The tariffs are part of Trump’s plan to establish so -called reciprocal relationships. This means that the USA should raise as high tariffs as they pay for exports. As evidence, Trump presented a cardboard sign with customs numbers for different regions last week, including the EU. According to the White House, the values are based on an “economically sound formula”. But as it turns out, this formula is incorrect.
The focus is on the so-called “price transfer effect”: The US government assumes that import prices only increase by a quarter of the customs of customs when introducing tariffs-specifically: a dollar inch led to $ 0.25 higher prices in the USA. That would mean that the customs surcharge would not hit American consumers too much.
However, according to a study by Harvard economist Alberto Cavallo, which Trump’s team originally related, this value is significantly higher: realistic an increase of around $ 0.95 is realistic. The companies therefore pass on the extra costs for tariffs almost entirely to their customers.
This has a big impact: In the equation of the government, two parameters are reduced by the wrong assumptions – which the formula simplifies. What remains is a simple calculation: Export minus import is the same as the trade deficit, which is then shared by the import value. In the case of the EU, the $ 235 billion (deficit) is divided by $ 605 billion (imports) = around 0.39 and 39 percent. Trump then halved it again “from mild” and thus comes to 20 percent tariffs. But if you use the more realistic values, the result is around four times smaller than 39 percent: it is about nine percent.

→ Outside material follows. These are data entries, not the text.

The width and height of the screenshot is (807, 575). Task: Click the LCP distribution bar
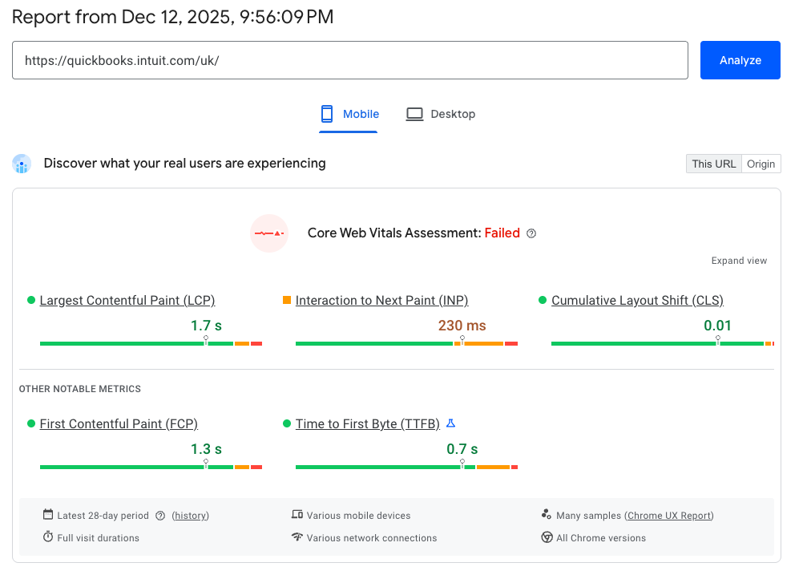click(151, 343)
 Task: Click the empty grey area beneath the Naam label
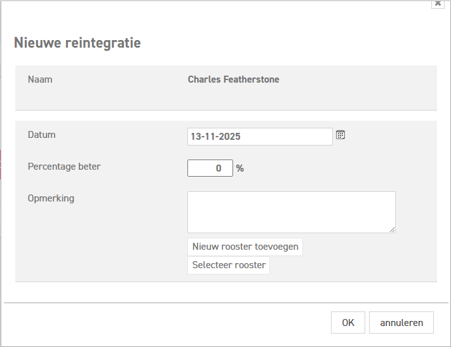tap(95, 99)
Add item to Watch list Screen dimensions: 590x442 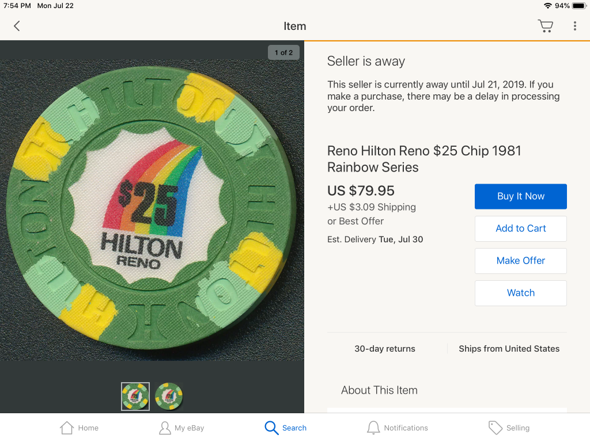point(520,293)
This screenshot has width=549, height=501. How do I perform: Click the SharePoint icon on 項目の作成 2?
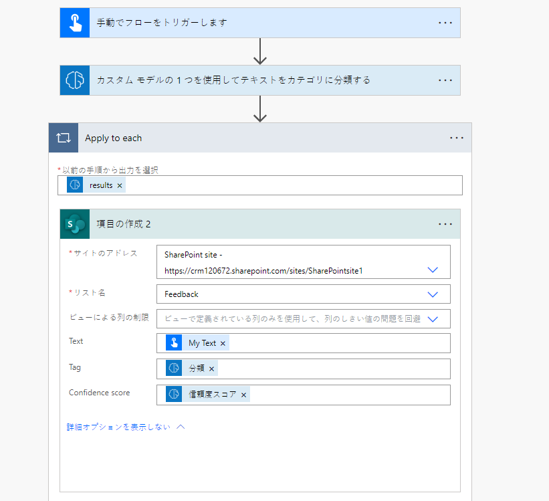[74, 224]
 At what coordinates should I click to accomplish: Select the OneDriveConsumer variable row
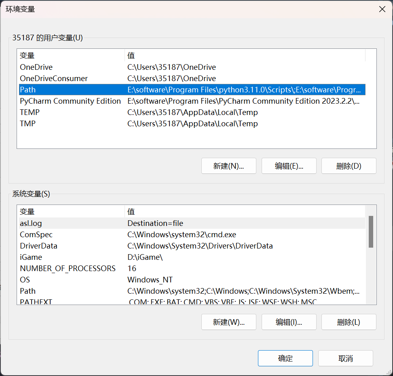192,78
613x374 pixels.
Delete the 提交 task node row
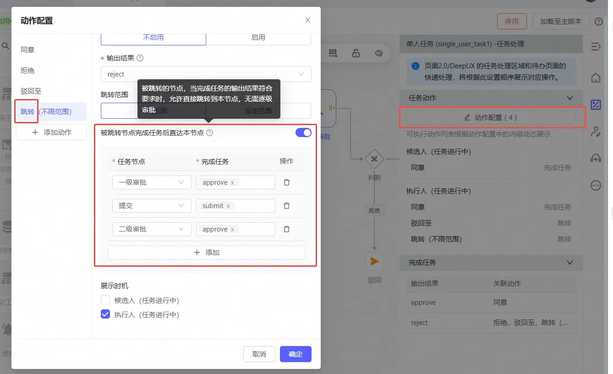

The economist Julian Hinz from the Kiel Institute for the World Economy said in the “Wirtschaftswoche” that the assumptions of the US government were politically opportune: it was assumed that foreign companies lowered prices to cushion the customs increase. “However, the data evaluations show that this is not true. Very few foreign companies have reduced their prizes,” said Hinz.
Another suspicion is even more remarkable: the formula could have been created by a generative AI like Chatgpt. Several media, including “The Verge” and “Zeit”, reported that AI models would provide very similar equations when asked about a simple method to calculate fair tariffs. The formula used by Trump corresponds to a standard response how to generate chatbots on the corresponding prompt.
The journalist James Surowiecki had first indicated that the formula of the Trump administration ultimately only divides the trade deficit through the import value.
Surowiecki called this type of calculation “Extraordinary Nonsense” (pronounced nonsense).